The problem we aim to address is the lack of readily available real-time Raspberry Pi CCTV camera solutions. Most existing solutions either lack real-time capabilities, relying on external servers or cloud processing, or require bulky devices like the Neural Compute Stick or Google Coral, which are not ideal for compact security camera setups.
Instead, we will utilize the OpenCV AI Kit (OAK) with almost any Raspberry Pi model, including the Raspberry Pi Zero, to create a surveillance camera with a small footprint. So, let's dive right in!
2. What you will need
To successfully complete this project, you will need the following requirements:
- Raspberry Pi: You will need a Raspberry Pi board, preferably version 3 or higher. Ensure you have all the necessary peripherals, such as cables, a monitor, keyboard, and optionally an enclosure and heatsink.
- OpenCV AI Kit (OAK): This kit is essential for enabling AI capabilities in your surveillance camera.
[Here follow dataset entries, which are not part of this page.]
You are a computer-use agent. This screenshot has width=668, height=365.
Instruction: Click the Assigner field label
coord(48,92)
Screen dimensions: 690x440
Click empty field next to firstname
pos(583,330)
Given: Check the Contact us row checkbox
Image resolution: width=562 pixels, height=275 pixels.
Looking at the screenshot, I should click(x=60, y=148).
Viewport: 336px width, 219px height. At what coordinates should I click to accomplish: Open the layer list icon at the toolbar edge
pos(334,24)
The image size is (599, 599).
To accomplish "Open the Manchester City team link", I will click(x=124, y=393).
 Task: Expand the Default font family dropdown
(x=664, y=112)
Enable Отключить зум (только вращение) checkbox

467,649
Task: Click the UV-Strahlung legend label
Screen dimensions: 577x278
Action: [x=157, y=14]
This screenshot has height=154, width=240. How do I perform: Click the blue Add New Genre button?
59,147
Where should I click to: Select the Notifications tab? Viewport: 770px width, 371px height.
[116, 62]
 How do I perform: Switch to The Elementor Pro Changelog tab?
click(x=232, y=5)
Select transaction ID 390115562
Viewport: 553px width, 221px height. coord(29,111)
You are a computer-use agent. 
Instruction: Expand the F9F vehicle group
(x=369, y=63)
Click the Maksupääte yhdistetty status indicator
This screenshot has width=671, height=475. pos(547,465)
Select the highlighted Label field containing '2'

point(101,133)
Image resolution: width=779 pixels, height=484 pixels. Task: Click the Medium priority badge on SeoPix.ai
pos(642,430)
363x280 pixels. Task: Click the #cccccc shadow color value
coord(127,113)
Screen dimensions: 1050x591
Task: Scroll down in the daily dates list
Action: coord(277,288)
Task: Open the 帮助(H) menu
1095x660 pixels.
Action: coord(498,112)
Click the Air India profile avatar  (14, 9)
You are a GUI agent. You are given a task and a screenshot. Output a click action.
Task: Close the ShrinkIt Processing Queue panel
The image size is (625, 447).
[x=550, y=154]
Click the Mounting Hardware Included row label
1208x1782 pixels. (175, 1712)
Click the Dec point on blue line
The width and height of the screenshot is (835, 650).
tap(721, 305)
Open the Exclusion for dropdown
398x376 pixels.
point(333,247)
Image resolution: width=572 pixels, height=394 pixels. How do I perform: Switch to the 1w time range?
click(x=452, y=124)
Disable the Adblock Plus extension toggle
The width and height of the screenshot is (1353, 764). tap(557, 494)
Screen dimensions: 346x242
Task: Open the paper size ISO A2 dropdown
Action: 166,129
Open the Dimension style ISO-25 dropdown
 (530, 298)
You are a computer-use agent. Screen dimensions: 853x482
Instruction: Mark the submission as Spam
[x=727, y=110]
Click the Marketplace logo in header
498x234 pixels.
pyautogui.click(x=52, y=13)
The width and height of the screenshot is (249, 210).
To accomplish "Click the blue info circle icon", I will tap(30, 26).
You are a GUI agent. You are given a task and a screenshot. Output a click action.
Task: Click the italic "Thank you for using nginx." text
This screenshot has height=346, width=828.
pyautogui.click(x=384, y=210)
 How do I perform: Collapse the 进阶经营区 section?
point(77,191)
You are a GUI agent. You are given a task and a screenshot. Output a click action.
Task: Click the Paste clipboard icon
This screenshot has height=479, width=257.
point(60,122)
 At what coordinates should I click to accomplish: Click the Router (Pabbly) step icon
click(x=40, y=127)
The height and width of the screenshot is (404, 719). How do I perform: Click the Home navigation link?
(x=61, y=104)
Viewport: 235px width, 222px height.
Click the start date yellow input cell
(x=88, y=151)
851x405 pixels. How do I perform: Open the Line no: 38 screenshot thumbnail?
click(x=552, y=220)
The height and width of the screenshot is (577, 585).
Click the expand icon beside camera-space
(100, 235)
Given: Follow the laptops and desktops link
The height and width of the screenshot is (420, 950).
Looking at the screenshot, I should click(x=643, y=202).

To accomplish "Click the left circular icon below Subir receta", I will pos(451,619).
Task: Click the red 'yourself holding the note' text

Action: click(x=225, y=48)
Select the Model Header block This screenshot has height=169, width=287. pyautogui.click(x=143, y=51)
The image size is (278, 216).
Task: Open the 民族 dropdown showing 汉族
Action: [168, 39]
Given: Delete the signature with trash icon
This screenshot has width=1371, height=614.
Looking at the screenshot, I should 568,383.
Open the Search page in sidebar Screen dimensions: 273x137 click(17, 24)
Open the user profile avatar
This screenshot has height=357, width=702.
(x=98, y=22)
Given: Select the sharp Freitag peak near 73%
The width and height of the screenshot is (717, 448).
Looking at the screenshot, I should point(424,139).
It comes with a USB C cable for connecting to the Raspberry Pi.
- Smart Device with TeamViewer: You will require a smart device, such as a smartphone or tablet, capable of running TeamViewer. This will allow you to remotely access and monitor your surveillance camera. For example, you can use a Samsung Galaxy Note 20 Ultra.
- Speaker and 3.5mm Aux Cable: You will need a speaker to play sound notifications from your surveillance camera. Make sure you have a matching 3.5mm aux cable for connecting the speaker to the Raspberry Pi.
- LED and Jumper Wires: For additional visual notifications, you can include an LED that flashes when an intruder is detected. Ensure you have jumper wires and a 330Ohm limiting resistor to connect the LED to the Raspberry Pi.
- Optional: 3D Printer for Enclosures: If desired, you can use a 3D printer to create custom enclosures for your smart camera setup. This step is optional but can provide a neat and professional finish to your project.
3. How it works
4. Schematic
Here is the schematic I quickly drew in Fritzing.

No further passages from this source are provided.